Shirkers is one of those films that seems almost too good to be true.
A film about film nerds whose self-funded dream project vanishes before release and, in seeking the truth behind its loss, its creators are put on a path that ends in something like closure.
And that is not all. Somewhere in the mystery, Tan finds a thread of male privilege and, perhaps, also white expatriate privilege, in Cardona’s behaviour, expanding the scope of the story to encompass an issue that women seeking entry into male-dominated fields face.
After all, in those days, if someone from the United States came here claiming to have Hollywood connections, how might you, a 19-year-old girl, challenge or even verify that claim?
The all-woman film-making team, handicapped by age, gender and every other burden that existed in 1990s Singapore, finds a way to claim a space of their own.

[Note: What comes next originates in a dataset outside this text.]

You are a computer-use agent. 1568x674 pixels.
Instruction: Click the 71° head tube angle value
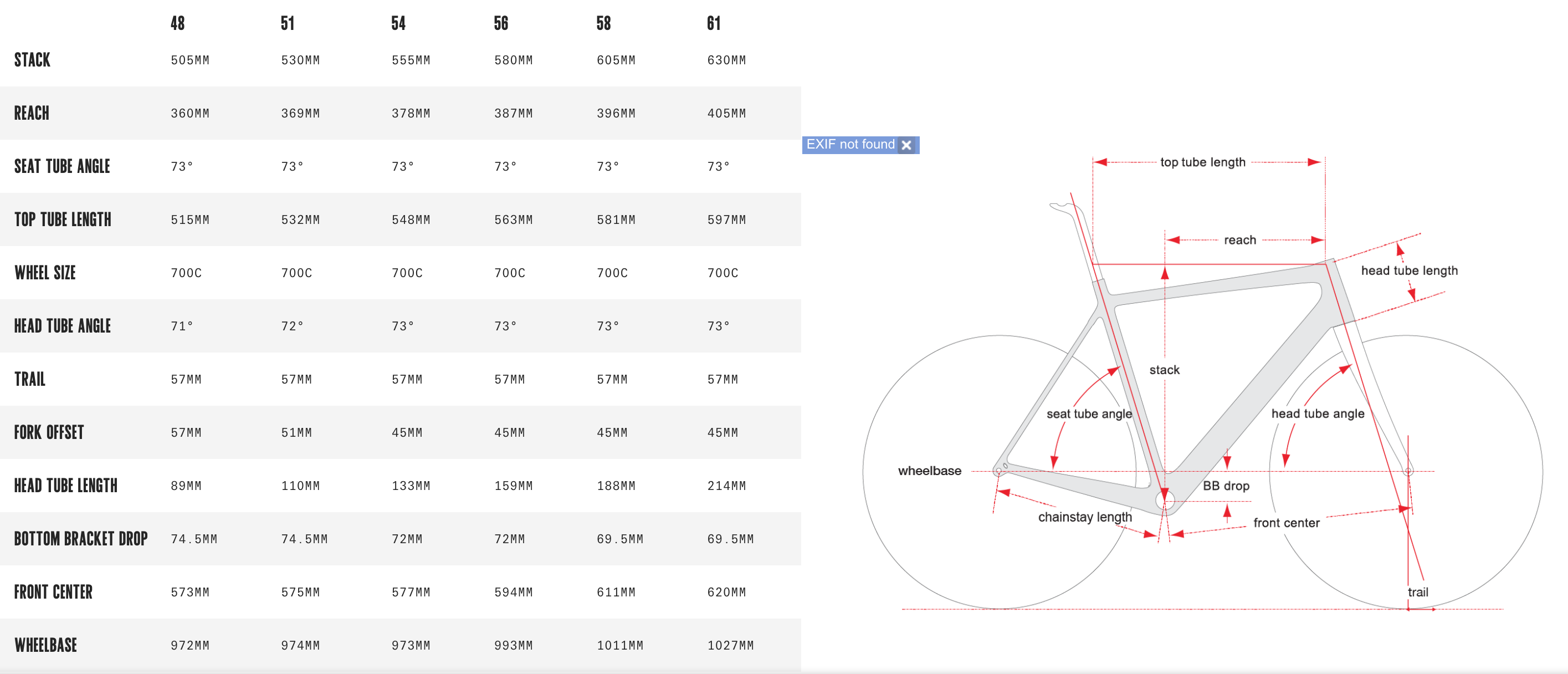coord(181,326)
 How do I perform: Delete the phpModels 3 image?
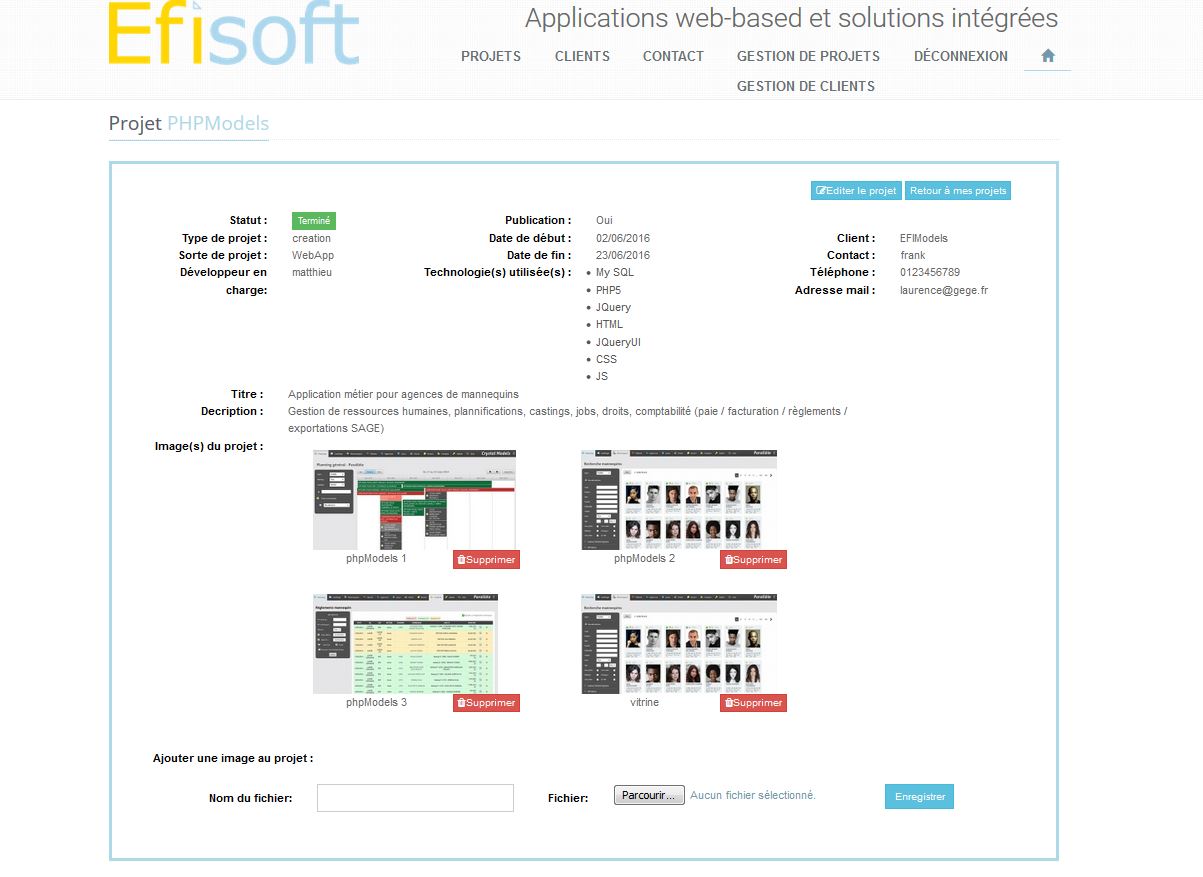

Full disclosure: This reviewer used to be a colleague of Tan’s during her stint as film critic for The Straits Times and is acquainted with several of the people appearing in the film, including film-maker Ng.
Tan, a novelist based in the US, has made this for a global audience, so she needs to convey what it was like to be a young cinephile and aspiring film-maker in Singapore in the early 1990s.
REVIEW / DOCUMENTARY
96 minutes/Netflix/Rating: 4/5
The story: In 1992, Sandi Tan, a teenager, and friends Jasmine Ng and Sophia Siddique, pool their funds to make Singapore’s first modern independent film. They hire Georges Cardona, a 40-year-old American friend of Tan’s, to direct. They would make Shirkers, a road movie, written by and starring Tan. To the group’s horror, Cardona vanishes with the footage. Tan, in the present day, directs this documentary about the loss, interviewing Ng and Siddique, and those who knew them and Cardona, looking for answers to a mystery that has haunted her for decades.

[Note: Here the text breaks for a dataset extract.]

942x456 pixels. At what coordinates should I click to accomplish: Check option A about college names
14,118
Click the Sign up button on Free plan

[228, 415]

Using collage, film clips and interviews, all filtered through her powerful sense of whimsy, a portrait emerges of a place that cared little for unsanctioned art. If you wanted to read a cutting-edge zine or see a movie that would define your generation, no one was going to invite you to do it. You had to do it yourself.
Visually, there is much to see, not least in the 1992 footage.
Tan’s original road movie looks like something a precocious youth would make, in that it seems to mistake eccentricity for style.
But in its choice of locations, she had an eye for the quaint and colourful. The shots of shophouse fronts, many of them before they turned into conservation showcases, or the wilder parts of Singapore cut by the railways, create a yearning to see things that one took for granted 30 years ago.
There is self-criticism here. Ng’s insights offer a bracing counter-narrative to Tan’s rosy-hued view of what it was like to be a member of the merry troupe making Shirkers in 1992.
The latter, too, admits she was too reluctant to see the red flags around her mentor and best friend.
The film-maker interviews people who knew Cardona before he came to Singapore and afterwards. There is little rancour in her portrayal of the man – she is searching for insight, not vilification.
What little bitterness or blame there is, Tan directs mostly at herself.
But overall, the arc is one of uplift – as the story builds to the present day, there is an unforced and natural journey towards healing and, even better, self-knowledge.